The medicine has 0.5mg/ml. I think my rat weights around 375 gramsif I remember correctly. 
Has anyone ever given such medication to their rat? 
I will call the vet as well but she might have made a mistake by accident or she might be confused or in the wrong, so I would appreciate anyones opinion.


----------



## lilspaz68 (Feb 24, 2007)

saori90 said:


> So I came back from the vet and was told to give my rat Meloxaid - 1ml per day. I was just about to give it to him when I thought that 1ml sounds A LOT for a rat. I read online that the usually prescribed dose is 0.2-1.0 mg/kg.
> The medicine has 0.5mg/ml. I think my rat weights around 375 gramsif I remember correctly.
> Has anyone ever given such medication to their rat?
> I will call the vet as well but she might have made a mistake by accident or she might be confused or in the wrong, so I would appreciate anyones opinion.

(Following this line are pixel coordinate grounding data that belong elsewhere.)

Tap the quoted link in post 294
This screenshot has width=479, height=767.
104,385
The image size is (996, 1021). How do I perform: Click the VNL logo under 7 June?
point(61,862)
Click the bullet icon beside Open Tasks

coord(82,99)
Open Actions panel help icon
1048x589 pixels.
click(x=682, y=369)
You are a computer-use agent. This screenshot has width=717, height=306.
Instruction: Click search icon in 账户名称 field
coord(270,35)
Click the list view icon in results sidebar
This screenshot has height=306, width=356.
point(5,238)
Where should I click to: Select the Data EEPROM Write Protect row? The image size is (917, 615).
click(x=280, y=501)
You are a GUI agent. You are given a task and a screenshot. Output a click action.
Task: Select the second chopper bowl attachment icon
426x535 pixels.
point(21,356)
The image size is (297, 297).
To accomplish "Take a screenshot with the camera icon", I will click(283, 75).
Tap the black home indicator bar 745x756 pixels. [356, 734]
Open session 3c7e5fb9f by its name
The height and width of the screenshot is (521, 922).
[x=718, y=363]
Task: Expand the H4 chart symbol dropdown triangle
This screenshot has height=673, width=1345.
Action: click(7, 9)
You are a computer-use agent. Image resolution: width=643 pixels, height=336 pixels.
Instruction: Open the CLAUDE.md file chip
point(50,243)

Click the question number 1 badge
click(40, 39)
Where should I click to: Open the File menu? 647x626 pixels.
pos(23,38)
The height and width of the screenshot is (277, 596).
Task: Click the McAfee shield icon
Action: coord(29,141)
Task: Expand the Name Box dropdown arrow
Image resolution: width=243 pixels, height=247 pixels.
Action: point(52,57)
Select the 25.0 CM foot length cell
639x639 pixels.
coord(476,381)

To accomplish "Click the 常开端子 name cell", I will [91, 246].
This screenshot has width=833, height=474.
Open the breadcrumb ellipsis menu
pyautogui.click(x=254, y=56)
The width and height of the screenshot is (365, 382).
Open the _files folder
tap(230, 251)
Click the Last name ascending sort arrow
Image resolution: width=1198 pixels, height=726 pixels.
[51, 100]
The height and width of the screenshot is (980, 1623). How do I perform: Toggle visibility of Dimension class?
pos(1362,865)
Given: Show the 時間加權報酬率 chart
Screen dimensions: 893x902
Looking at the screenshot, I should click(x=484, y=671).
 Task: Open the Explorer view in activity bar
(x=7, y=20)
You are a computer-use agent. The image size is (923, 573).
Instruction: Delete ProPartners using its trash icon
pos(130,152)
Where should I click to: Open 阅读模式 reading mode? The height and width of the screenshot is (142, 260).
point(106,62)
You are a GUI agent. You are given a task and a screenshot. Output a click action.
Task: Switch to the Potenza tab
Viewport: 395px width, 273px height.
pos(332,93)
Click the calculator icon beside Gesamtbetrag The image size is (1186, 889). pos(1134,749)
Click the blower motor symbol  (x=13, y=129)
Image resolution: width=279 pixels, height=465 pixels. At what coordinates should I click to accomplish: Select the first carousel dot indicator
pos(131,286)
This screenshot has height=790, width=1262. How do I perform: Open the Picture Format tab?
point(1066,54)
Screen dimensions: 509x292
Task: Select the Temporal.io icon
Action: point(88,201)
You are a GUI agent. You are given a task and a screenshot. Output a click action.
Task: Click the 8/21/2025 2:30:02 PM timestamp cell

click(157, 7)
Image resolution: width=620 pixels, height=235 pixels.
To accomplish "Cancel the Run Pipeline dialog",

I think it depends on what the rat is getting the meloxicam for? Lung inflammation with a resp. infection, would be a low dose, post-surgical pain and inflammation would be much higher. The new accepted range is now 0.5 - 2 mg/kg. I use 1 mg/kg for most post-surgical care, and 0.8 mg/kg for neuters. 0.5 mg/kg is good for minor issues and lung inflammation.

So after all that, what is your rat being given the meloxicam for?

At 1 ml your vet is dosing at 1.4 mg/kg.


----------